━━━━━ Task data ━━━━━

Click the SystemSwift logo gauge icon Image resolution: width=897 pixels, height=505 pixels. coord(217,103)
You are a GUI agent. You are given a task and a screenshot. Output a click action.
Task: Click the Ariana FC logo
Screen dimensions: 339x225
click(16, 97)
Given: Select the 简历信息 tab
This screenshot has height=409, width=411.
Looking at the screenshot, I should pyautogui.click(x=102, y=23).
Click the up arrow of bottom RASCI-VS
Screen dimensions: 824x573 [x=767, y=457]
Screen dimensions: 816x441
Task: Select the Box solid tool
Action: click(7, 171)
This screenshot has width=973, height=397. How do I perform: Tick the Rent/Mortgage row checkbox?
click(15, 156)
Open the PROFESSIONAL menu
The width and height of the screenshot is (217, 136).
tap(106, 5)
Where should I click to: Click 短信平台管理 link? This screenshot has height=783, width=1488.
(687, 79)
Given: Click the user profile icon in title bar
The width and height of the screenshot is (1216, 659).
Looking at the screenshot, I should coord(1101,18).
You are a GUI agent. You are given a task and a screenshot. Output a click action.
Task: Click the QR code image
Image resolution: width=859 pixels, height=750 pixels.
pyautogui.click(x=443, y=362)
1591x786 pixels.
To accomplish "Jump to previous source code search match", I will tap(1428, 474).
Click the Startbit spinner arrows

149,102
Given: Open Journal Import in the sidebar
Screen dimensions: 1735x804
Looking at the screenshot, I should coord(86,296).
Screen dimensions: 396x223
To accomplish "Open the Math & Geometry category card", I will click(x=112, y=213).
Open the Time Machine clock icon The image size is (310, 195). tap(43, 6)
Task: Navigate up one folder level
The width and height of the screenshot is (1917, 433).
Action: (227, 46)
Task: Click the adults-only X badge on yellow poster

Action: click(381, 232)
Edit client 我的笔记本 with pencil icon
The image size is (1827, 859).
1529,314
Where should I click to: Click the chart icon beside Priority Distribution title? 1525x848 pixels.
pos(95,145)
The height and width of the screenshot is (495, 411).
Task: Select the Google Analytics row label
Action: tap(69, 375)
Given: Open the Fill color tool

━━━━━

What is required: Rewrite all of the material above, swapping "GUI agent" for "GUI assistant" and leaving everything else unchanged.

Solution:
Click the SystemSwift logo gauge icon Image resolution: width=897 pixels, height=505 pixels. coord(217,103)
You are a GUI assistant. You are given a task and a screenshot. Output a click action.
Task: Click the Ariana FC logo
Screen dimensions: 339x225
click(16, 97)
Given: Select the 简历信息 tab
This screenshot has height=409, width=411.
Looking at the screenshot, I should pyautogui.click(x=102, y=23).
Click the up arrow of bottom RASCI-VS
Screen dimensions: 824x573 [x=767, y=457]
Screen dimensions: 816x441
Task: Select the Box solid tool
Action: click(7, 171)
This screenshot has width=973, height=397. How do I perform: Tick the Rent/Mortgage row checkbox?
click(15, 156)
Open the PROFESSIONAL menu
The width and height of the screenshot is (217, 136).
tap(106, 5)
Where should I click to: Click 短信平台管理 link? This screenshot has height=783, width=1488.
(687, 79)
Given: Click the user profile icon in title bar
The width and height of the screenshot is (1216, 659).
Looking at the screenshot, I should coord(1101,18).
You are a GUI assistant. You are given a task and a screenshot. Output a click action.
Task: Click the QR code image
Image resolution: width=859 pixels, height=750 pixels.
pyautogui.click(x=443, y=362)
1591x786 pixels.
To accomplish "Jump to previous source code search match", I will tap(1428, 474).
Click the Startbit spinner arrows

149,102
Given: Open Journal Import in the sidebar
Screen dimensions: 1735x804
Looking at the screenshot, I should coord(86,296).
Screen dimensions: 396x223
To accomplish "Open the Math & Geometry category card", I will click(x=112, y=213).
Open the Time Machine clock icon The image size is (310, 195). tap(43, 6)
Task: Navigate up one folder level
The width and height of the screenshot is (1917, 433).
Action: (227, 46)
Task: Click the adults-only X badge on yellow poster

Action: click(381, 232)
Edit client 我的笔记本 with pencil icon
The image size is (1827, 859).
1529,314
Where should I click to: Click the chart icon beside Priority Distribution title? 1525x848 pixels.
pos(95,145)
The height and width of the screenshot is (495, 411).
Task: Select the Google Analytics row label
Action: tap(69, 375)
Given: Open the Fill color tool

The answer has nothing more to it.